-- Soal Latihan --
A: Dalam penggalan teks tentang keuangan digital di Ciayumajakuning, aplikasi apa saja yang dipakai pedagang pasar tradisional untuk menerima pembayaran?
B: Skalakan baris-baris entri yang dimulai dari baris yang memuat "Open the Name Box dropdown arrow" dan berakhir pada baris yang memuat "pyautogui.click(x=106, y=50)". Tulis ulang baris-baris itu saja, termasuk permintaannya, dengan setiap angka koordinat pada jawaban dikalikan 0,65 lalu dibulatkan ke bilangan bulat (setengah dibulatkan ke atas).

Tak hanya Karto, banyak petani dan pedagang kecil di Ciayumajakuning yang kini mulai beralih ke sistem keuangan digital. Mereka tidak lagi terpaku pada cara-cara lama yang sering kali penuh dengan ketidakpastian dan ketidakadilan.

Pasar tradisional yang dahulu hanya mengenal transaksi tunai, kini mulai dipenuhi dengan pedagang yang menerima pembayaran melalui aplikasi seperti GoPay, Linkaja, dan ShopeePay. Di sudut-sudut pasar, sering terlihat pedagang dengan ponsel di tangan, memindai QR code dari pembeli yang lebih muda.

Masyarakat setempat juga mulai merasakan kemudahan dalam hal transfer uang. Sebelum ada layanan keuangan berbasis teknologi, mereka harus menempuh perjalanan jauh ke bank atau kantor pos hanya untuk mengirim uang ke saudara atau anak yang merantau.

Kini, dengan adanya e-wallet, transfer uang bisa dilakukan hanya dalam hitungan detik, cukup dari rumah atau kebun mereka.

Di sisi lain, para penyedia layanan keuangan digital juga tak tinggal diam. Mereka gencar melakukan edukasi ke desa-desa, mengadakan pelatihan, dan memberikan insentif bagi pengguna baru.

-- Baris Data --
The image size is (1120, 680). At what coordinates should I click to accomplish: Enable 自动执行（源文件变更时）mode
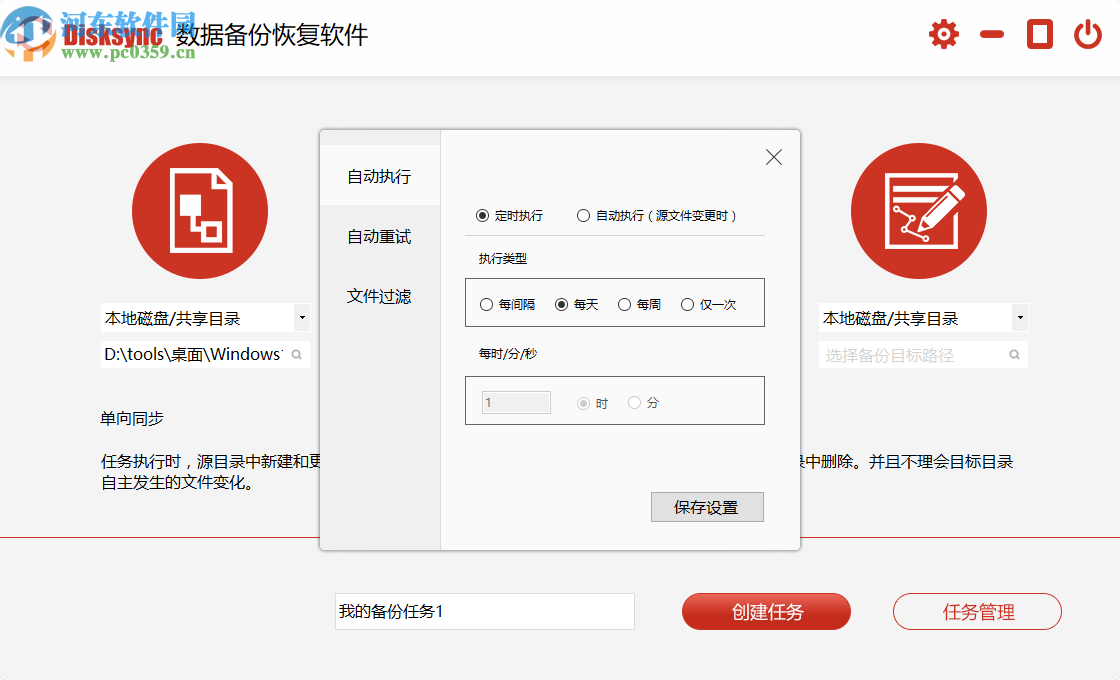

...

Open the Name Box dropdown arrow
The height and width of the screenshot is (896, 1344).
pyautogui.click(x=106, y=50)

--

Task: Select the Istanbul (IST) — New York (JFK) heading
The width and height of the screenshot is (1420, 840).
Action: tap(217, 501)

-- Jawaban Per Soal --
A: GoPay, Linkaja, dan ShopeePay.

B:
Open the Name Box dropdown arrow
The height and width of the screenshot is (896, 1344).
pyautogui.click(x=69, y=33)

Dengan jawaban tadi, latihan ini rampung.